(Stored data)
________________________

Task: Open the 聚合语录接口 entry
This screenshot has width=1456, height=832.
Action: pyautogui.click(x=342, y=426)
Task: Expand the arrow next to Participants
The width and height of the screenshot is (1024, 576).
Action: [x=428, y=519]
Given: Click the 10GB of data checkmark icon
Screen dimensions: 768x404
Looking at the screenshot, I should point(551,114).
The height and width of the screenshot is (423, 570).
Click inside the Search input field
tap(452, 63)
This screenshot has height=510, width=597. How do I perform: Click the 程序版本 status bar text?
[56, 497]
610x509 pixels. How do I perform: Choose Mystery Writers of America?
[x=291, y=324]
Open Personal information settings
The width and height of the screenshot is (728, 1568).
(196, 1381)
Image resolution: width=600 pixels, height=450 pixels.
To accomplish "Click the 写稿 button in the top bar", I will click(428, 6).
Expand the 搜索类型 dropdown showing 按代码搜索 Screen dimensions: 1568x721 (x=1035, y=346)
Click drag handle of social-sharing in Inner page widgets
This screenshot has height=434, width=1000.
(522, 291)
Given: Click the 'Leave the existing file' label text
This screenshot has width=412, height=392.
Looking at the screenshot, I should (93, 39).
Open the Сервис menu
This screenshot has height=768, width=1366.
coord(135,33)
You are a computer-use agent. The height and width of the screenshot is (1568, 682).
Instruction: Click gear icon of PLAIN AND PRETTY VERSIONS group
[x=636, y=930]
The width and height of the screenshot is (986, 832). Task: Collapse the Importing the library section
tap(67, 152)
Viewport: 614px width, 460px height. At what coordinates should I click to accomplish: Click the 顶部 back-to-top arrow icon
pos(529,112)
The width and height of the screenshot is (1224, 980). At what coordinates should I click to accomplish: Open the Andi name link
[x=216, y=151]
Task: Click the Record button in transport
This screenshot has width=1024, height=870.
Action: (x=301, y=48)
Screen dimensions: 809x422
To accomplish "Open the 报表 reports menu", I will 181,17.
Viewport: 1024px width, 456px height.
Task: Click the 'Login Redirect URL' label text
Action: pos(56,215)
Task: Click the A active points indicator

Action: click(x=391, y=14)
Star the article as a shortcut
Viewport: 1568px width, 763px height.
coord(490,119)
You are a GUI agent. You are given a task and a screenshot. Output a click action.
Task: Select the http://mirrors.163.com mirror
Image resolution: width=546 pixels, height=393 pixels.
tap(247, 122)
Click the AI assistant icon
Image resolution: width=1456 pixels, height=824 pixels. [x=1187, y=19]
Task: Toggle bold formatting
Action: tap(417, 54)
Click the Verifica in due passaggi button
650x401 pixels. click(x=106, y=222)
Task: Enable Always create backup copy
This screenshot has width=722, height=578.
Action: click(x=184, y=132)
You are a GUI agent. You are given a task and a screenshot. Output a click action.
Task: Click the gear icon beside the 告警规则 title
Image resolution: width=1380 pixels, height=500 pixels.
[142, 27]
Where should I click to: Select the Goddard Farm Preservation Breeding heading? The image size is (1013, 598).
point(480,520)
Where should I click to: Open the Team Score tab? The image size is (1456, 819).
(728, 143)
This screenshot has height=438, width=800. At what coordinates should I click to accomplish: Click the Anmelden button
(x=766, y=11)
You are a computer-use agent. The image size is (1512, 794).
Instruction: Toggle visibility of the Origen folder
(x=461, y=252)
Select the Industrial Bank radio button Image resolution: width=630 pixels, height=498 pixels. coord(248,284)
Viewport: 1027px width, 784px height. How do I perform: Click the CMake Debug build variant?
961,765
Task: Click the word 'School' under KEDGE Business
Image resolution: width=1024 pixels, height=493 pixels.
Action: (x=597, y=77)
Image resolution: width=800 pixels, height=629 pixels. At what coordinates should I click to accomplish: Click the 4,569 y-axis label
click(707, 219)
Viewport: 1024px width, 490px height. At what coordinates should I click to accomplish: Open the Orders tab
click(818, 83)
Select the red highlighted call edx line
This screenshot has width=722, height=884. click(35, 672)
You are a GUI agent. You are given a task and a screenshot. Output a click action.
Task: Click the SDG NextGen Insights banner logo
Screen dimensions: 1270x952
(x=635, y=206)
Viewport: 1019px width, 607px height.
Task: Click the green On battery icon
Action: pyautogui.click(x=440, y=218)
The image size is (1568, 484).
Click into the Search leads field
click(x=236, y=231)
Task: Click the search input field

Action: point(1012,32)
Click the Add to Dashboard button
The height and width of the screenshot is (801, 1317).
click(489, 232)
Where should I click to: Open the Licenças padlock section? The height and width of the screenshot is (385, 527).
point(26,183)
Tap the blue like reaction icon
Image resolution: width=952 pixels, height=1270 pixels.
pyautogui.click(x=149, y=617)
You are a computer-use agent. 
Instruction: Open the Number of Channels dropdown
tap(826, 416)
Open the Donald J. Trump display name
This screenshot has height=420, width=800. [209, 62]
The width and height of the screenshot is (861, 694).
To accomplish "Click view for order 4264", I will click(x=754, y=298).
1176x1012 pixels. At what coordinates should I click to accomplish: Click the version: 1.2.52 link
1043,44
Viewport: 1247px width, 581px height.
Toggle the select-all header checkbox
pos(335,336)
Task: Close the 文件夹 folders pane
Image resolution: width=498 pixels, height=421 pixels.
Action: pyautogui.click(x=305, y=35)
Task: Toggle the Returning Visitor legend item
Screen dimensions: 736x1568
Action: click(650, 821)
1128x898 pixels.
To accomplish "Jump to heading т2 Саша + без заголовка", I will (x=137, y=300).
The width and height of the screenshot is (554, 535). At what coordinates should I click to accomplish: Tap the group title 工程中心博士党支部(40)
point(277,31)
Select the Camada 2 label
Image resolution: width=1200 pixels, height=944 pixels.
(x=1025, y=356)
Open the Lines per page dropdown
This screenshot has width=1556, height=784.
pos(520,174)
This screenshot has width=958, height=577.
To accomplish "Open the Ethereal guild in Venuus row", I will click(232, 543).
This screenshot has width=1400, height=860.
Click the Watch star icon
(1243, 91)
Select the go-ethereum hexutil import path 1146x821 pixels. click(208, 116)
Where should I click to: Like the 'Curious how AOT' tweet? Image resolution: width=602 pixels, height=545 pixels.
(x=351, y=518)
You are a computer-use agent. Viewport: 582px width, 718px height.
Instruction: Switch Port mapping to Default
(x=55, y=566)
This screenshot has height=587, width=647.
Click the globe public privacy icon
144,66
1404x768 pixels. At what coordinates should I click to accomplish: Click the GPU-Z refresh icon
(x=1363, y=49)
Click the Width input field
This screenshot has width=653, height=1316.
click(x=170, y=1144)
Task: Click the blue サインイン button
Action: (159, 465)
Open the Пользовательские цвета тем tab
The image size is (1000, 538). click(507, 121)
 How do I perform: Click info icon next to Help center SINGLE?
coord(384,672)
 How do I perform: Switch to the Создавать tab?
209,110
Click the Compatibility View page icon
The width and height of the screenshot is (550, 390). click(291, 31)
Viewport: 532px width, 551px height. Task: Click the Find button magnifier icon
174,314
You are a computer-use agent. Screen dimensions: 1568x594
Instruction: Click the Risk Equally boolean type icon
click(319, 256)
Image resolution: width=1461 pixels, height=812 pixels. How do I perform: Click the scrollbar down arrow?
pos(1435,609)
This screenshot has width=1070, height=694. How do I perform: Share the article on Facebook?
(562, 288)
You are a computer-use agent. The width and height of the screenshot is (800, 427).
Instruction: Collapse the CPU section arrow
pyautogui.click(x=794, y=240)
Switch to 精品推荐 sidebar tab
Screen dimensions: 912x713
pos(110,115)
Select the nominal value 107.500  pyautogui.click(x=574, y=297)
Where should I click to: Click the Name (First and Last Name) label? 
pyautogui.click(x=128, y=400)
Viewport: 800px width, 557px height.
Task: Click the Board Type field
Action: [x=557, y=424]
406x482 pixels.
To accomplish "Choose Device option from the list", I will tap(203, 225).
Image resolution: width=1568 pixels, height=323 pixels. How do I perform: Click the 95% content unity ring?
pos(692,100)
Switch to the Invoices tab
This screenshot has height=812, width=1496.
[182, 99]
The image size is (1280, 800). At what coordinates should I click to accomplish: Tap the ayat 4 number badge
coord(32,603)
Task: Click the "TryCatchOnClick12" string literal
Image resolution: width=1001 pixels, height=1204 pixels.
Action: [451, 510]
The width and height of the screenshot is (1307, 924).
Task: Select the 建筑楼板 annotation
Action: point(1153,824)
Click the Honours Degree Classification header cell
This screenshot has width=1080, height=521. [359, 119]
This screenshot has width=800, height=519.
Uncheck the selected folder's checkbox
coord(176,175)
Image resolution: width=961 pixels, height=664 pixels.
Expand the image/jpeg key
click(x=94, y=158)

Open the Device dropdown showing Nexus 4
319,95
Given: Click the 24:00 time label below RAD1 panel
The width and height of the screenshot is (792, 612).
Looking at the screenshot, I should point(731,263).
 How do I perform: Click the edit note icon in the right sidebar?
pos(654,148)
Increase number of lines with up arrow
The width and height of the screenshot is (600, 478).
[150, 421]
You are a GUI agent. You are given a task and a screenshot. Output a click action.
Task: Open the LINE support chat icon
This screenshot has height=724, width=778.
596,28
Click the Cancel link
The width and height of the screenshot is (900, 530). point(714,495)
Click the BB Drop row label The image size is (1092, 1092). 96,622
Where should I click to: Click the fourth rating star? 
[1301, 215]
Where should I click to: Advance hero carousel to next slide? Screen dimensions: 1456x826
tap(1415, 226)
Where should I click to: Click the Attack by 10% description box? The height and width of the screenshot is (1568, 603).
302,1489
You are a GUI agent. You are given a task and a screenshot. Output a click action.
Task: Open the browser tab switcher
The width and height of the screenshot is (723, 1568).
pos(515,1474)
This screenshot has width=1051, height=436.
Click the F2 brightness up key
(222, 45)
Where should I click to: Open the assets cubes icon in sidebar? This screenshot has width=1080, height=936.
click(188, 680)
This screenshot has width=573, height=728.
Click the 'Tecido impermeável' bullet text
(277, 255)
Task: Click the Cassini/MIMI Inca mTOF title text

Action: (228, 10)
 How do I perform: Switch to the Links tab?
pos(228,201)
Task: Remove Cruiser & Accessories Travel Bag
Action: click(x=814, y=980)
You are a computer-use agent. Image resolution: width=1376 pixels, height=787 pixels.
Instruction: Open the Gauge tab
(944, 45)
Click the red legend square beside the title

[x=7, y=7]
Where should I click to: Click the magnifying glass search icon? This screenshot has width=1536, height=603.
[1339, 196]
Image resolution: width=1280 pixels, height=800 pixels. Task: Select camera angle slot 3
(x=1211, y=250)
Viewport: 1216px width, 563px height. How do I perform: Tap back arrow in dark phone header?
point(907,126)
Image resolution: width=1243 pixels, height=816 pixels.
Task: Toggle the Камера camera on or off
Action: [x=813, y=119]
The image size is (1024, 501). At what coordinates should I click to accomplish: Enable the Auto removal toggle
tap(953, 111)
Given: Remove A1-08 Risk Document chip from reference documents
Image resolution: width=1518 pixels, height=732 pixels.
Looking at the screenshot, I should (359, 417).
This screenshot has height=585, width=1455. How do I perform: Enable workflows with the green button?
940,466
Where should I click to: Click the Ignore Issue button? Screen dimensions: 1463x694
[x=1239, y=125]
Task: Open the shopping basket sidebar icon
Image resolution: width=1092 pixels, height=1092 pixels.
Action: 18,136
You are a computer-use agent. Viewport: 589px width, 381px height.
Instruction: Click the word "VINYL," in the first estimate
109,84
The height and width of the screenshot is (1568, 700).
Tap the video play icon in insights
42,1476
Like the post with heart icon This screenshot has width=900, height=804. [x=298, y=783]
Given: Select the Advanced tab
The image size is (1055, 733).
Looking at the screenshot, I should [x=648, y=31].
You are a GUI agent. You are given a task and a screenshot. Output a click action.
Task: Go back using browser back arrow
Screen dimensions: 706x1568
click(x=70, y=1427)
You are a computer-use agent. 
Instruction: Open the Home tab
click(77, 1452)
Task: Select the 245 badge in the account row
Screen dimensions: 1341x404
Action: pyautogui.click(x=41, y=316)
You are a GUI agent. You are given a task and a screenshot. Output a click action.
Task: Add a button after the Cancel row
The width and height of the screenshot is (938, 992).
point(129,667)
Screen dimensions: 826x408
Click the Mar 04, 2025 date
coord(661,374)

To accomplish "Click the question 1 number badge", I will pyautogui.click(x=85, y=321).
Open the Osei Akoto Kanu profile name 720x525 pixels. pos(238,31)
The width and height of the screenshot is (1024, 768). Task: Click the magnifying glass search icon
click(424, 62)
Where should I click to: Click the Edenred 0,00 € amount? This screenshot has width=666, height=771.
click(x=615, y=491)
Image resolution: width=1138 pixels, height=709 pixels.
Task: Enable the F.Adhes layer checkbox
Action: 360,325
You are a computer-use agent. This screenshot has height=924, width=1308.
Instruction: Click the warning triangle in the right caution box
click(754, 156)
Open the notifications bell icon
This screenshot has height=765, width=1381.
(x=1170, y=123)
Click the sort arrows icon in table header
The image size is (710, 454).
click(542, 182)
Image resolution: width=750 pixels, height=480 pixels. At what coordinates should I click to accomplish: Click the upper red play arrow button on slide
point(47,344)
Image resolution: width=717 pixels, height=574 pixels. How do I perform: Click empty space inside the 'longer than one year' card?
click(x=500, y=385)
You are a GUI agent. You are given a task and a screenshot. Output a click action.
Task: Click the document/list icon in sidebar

________________________

Take every line from the data that includes the word "browser".

- Exercise response:
Task: Open the browser tab switcher
Task: Go back using browser back arrow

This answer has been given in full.